‘Lazy Sunday’: the Small Faces’ inadvertent parody of 1960s hippie culture

(Credits: Bent Rej)
Throughout musical history, some of the most enduring songs have arisen from mistakes, experiments, and seemingly superfluous jokes. Particularly during the 1960s, an era during which anything went, musicians were playing around with the inherent conventions of pop music, creating entirely new sounds and hit songs in the process. That was certainly true of the Small Faces, a rag-tag gang of young mods who helped to define the soundtrack to London’s swinging sixties era—simply by having a laugh.
Originally formed in 1965 as disciples of the soul and R&B music that was dominating mod dancehalls and all-nighters at the time, the Small Faces reflected the voice of Britain’s raucous post-war youth. Behind all of it, though, the group contained some of the nation’s greatest musicians and songwriters, penning a variety of the decade’s most iconic and influential tracks, such as ‘Tin Soldier’ or ‘Itchycoo Park’.
Moreover, their stunning 1968 concept album Ogdens’ Nut Gone Flake marked one of the most profound reinventions of the album format since The Beach Boys’ Pet Sounds two years prior. But at their heart, they were working-class lads, and they retained a slat-of-the-earth spirit while many of their peers were pushing in a more metaphysical direction—a direction ripe with standard tropes fit for parodying.
Ogdens’ Nut Gone Flake channelled a lot of these in charmingly wry ways. That album contained some of the band’s finest efforts, including the guitar-led mastery of ‘Song of a Baker’ and the trailblazing hard rock psychedelia of ‘Afterglow of Your Love’. With each song adding to the overarching narrative of the LP, the record is undoubtedly the magnum opus of Small Faces. Nevertheless, one of the most popular songs contained on Ogdens’ Nut Gone Flake started out life as little more than a joke song created by the band on a whim.
Released as a single prior to the album’s release – despite the wishes of the bandmembers themselves – ‘Lazy Sunday’ reached number two in the UK singles chart upon its release. Reportedly inspired by Steve Marriott’s arguments with his neighbours, the song uses comedy cockney accents and sounds akin to old-school East End music hall. Despite the song’s colossal success, the Small Faces themselves never took it too seriously. “When we first cut the record, everyone thought it was a laugh,” keyboardist Ian McLagan told the New Musical Express in 1968.
Recalling how the song came together, McLagan continued, “Steve [Marriott] started singing it in the recording studio and began to laugh at the song. Then, we all began laughing at it. It was really quite a straight song to begin with until Steve began chucking in ‘Inky Pinky Poos’ for a giggle.” The keyboardist also added, “When we finished it, we all thought it was very funny. But we had no intention of releasing it.” However, this was the lexicon of the age and it steadily became clear that it could well be a hit.
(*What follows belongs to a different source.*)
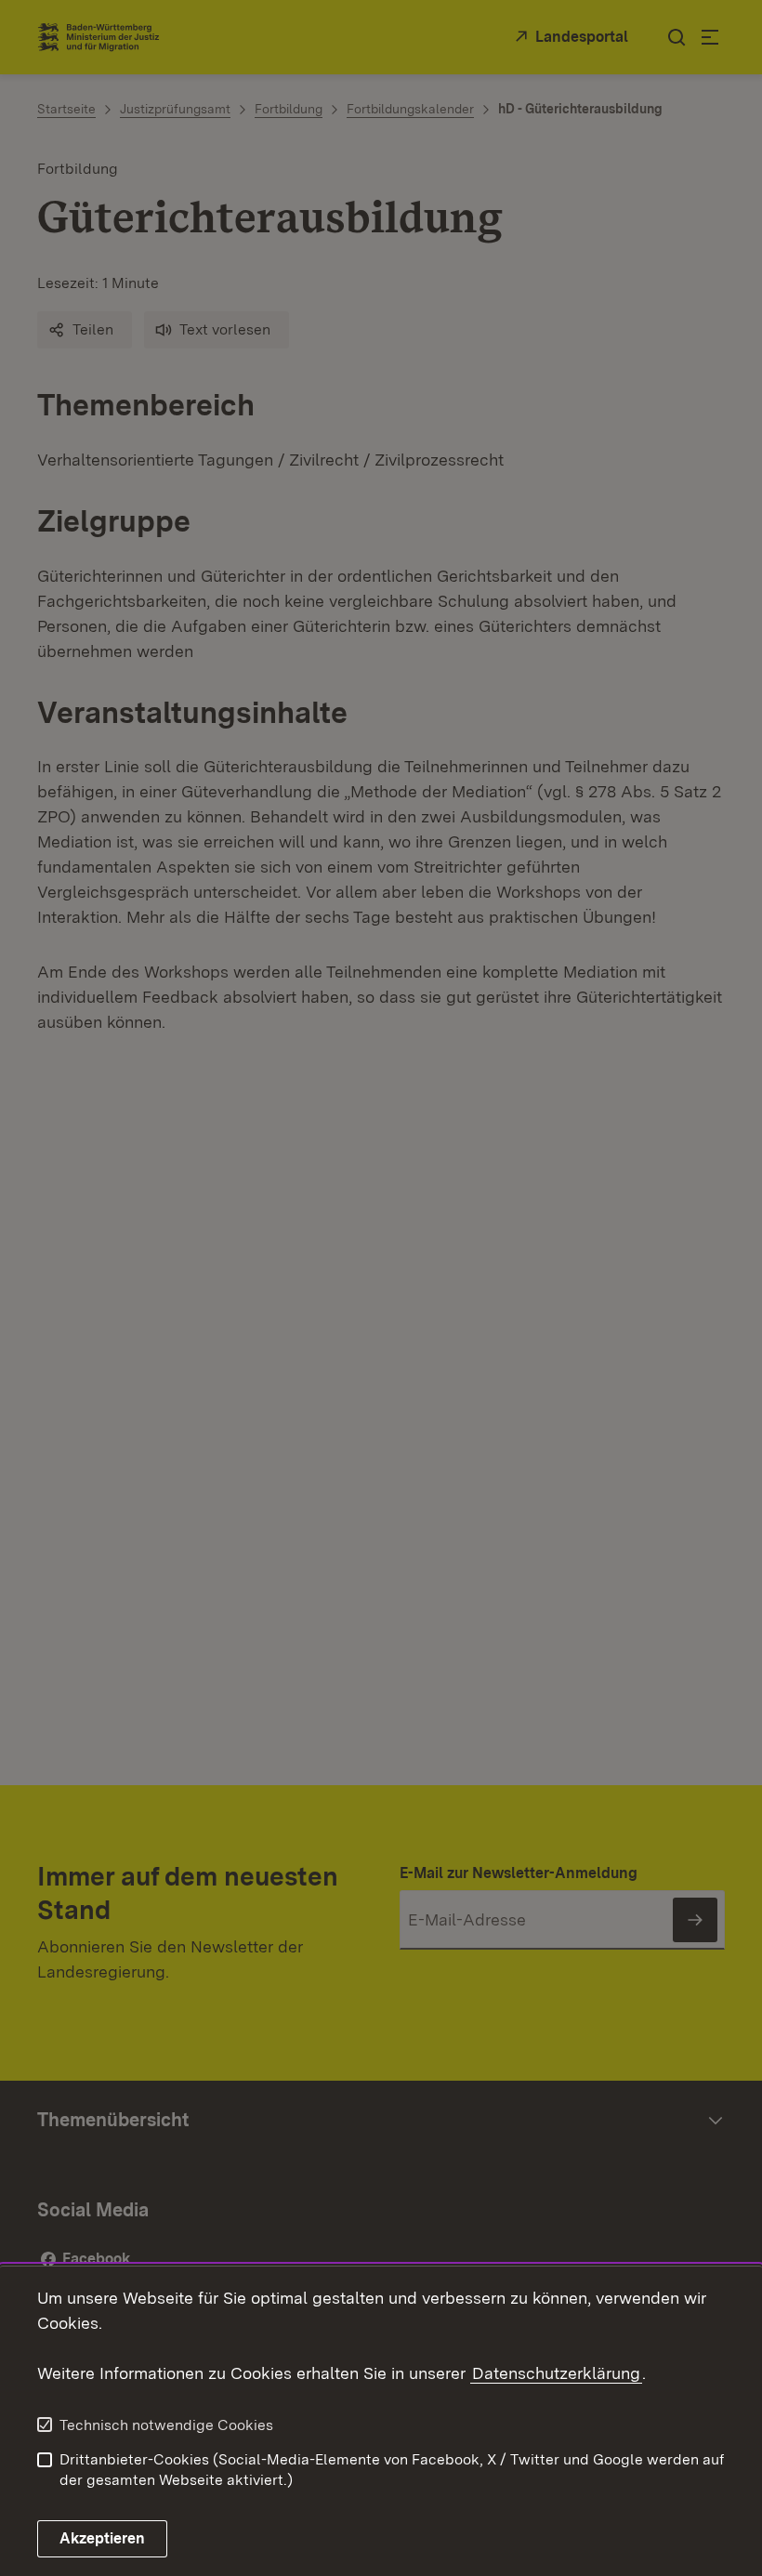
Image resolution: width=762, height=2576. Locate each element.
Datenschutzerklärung (556, 2373)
Seemingly, it was the heads of Immediate – a new label founded by Andrew Loog Oldham and Tony Calder to expose the world to London’s blossoming blues and R&B scene – who pushed for the song’s release. “None of us wanted to release this record at first,” McLagan explained. “Humour is such a strange thing. You never know whether other people will see it the same way, and we felt that ‘Tin Solider’ was much more the kind of thing we wanted to do.”
“It was really the enthusiasm of people like Andrew and Tony, Michael d’Abo [of Manfred Mann] and yourself which won us round,” he continued, “and we began to think, well, maybe everyone else will see it as a giggle too.” Luckily, the Immediate gang were correct in their assumptions that the song would be a hit, providing The Small Faces with one of their all-time most successful anthems.
It might not have been as profound or diverse as some of the other efforts encased on Ogdens’ Nut Gone Flake, ‘Lazy Sunday’ is one of the most enduring tracks from that period in British musical history. In fact, it inadvertently captures the era. Its humour and whimsy still resonate with audiences well over five decades after its initial release, despite the doubts of McLagan and the band that nobody else would see the humour in its cockneyisms.